Virginia Woolf, a prototypical Blank Canvas Thinker, and self proclaimed “explorer” from birth, found in her husband, Leonard, a patient motivator who loved her with an understanding and forgiveness that speaks of a joining of two souls on a level beyond most modern concepts of marriage. While Virginia innovated the novel form with stream of consciousness and progressive female-centric values, Leonard set up Hogarth press in their Richmond house, both to publish his wife’s work and as a way to finance her literary explorations. When the interviewer in this wonderful youtube snippit asks Leonard why he stopped writing his own fiction, Leonard replies in what may sound to some a simple practicality; but coming from a man worthy of mental partnership with one of the most creative intellectuals of the 20th century, his answer, “one of us had to give it up,” (delivered surprisingly matter-of-fact) is heart-wrenchingly poetic.
On his wife’s genius…
“She had a combination of imagination and intelligence which is extremely rare, I think.”
On his wife’s magic…
“Every now and then, she would do what I call ‘leave the ground’ and give the most fantastic account of a perfectly ordinary thing which had happened or which she’d seen.”

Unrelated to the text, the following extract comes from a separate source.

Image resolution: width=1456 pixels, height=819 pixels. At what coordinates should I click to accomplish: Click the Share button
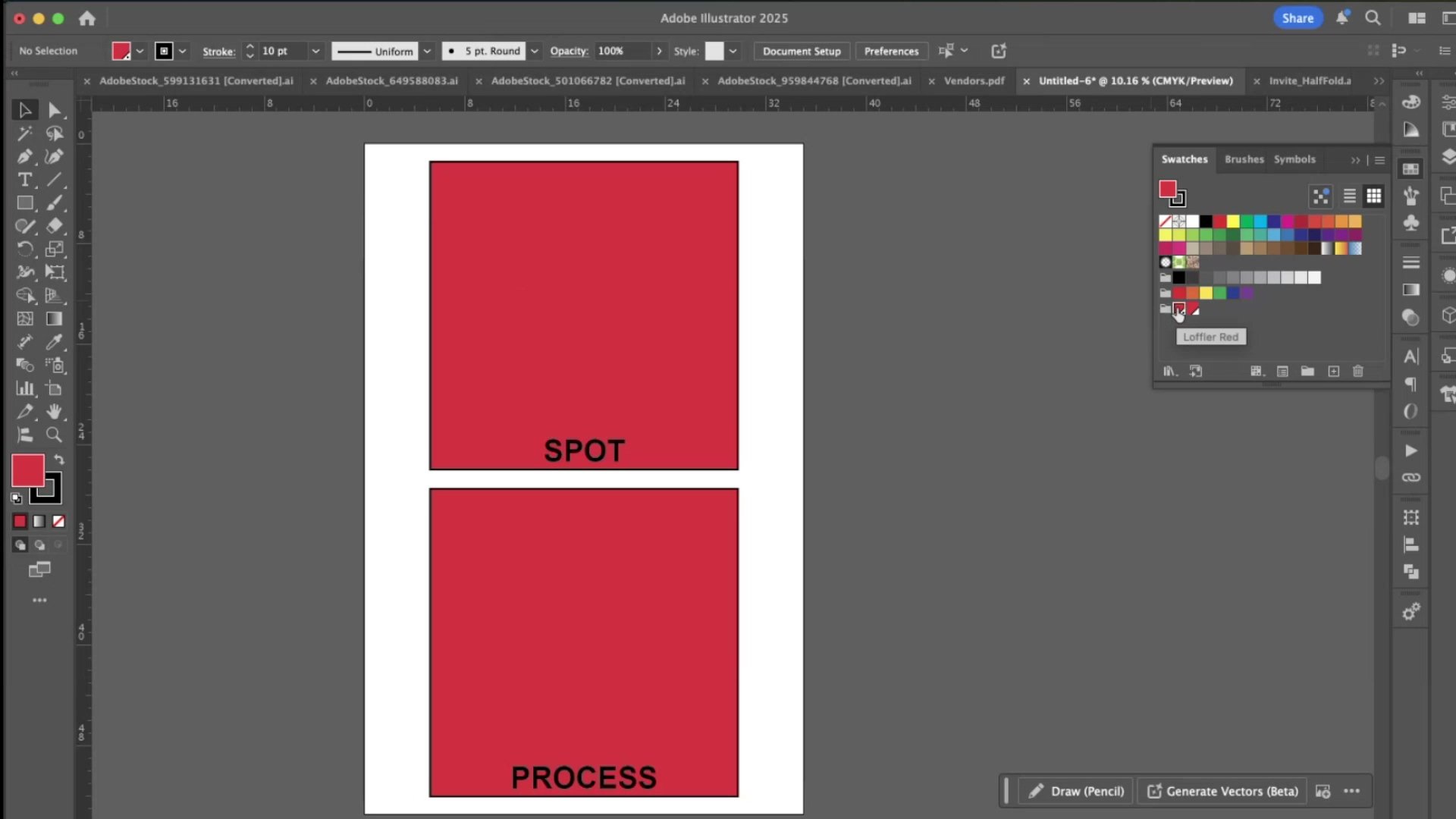[x=1297, y=18]
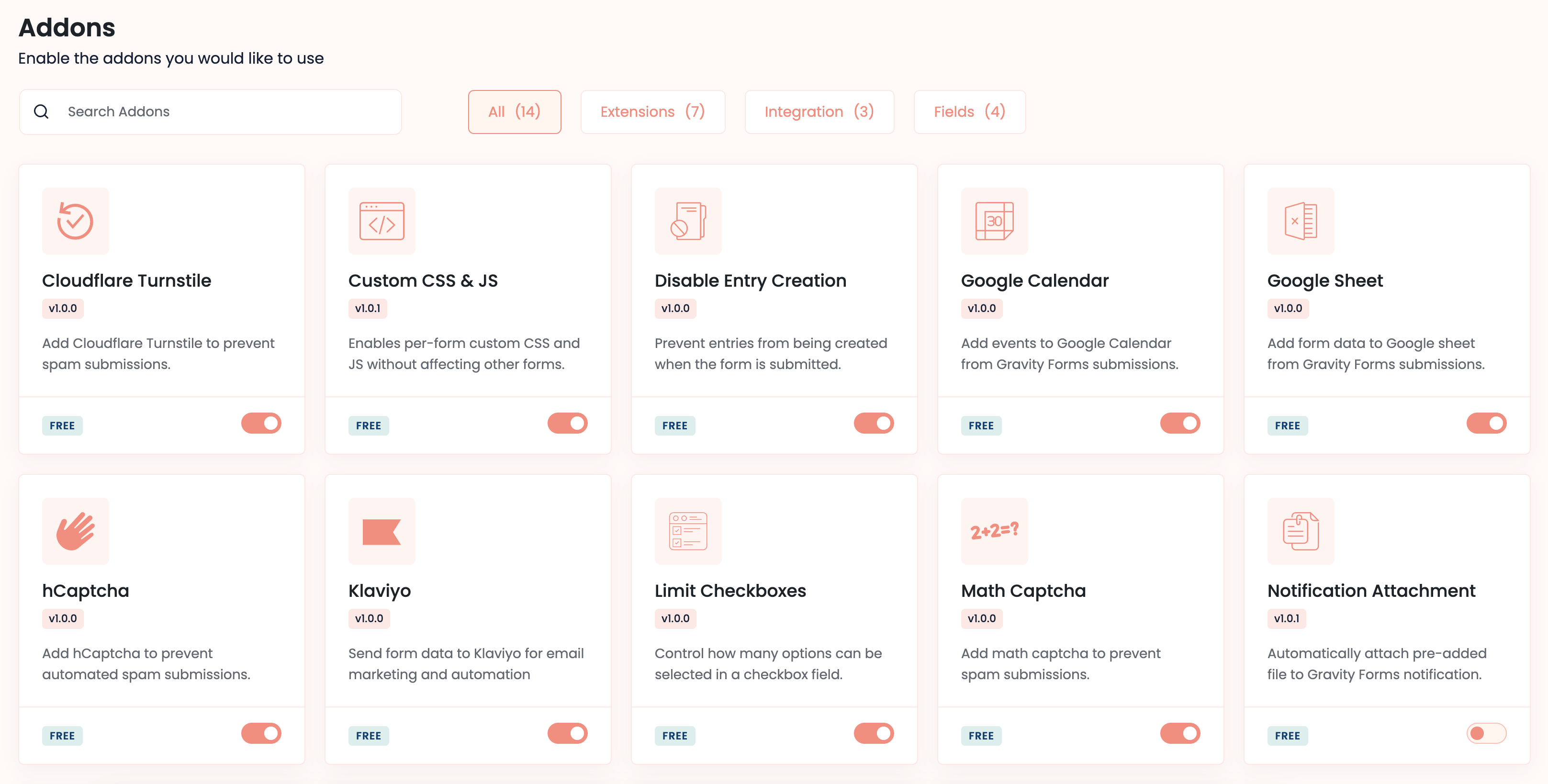Click the Google Calendar addon icon
The height and width of the screenshot is (784, 1548).
tap(994, 221)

On his wife being (occasionally) the object of ridicule…
“She dressed, I think, very beautifully, but rather unlike most people – and walked about in this curious way.”
Many scholars consider Virginia’s 1941 river suicide a sacrifice for love, to save Leonard from further anguish. But why don’t they understand – why didn’t Virginia understand – that any man who would chose to put on hold the chance at his own greatness for the woman who needed all of him, would have (with that same matter-of-fact grace) spent the last of his strength dragging her back up on to shore. For his true greatness will always be in helping his wife endure hers.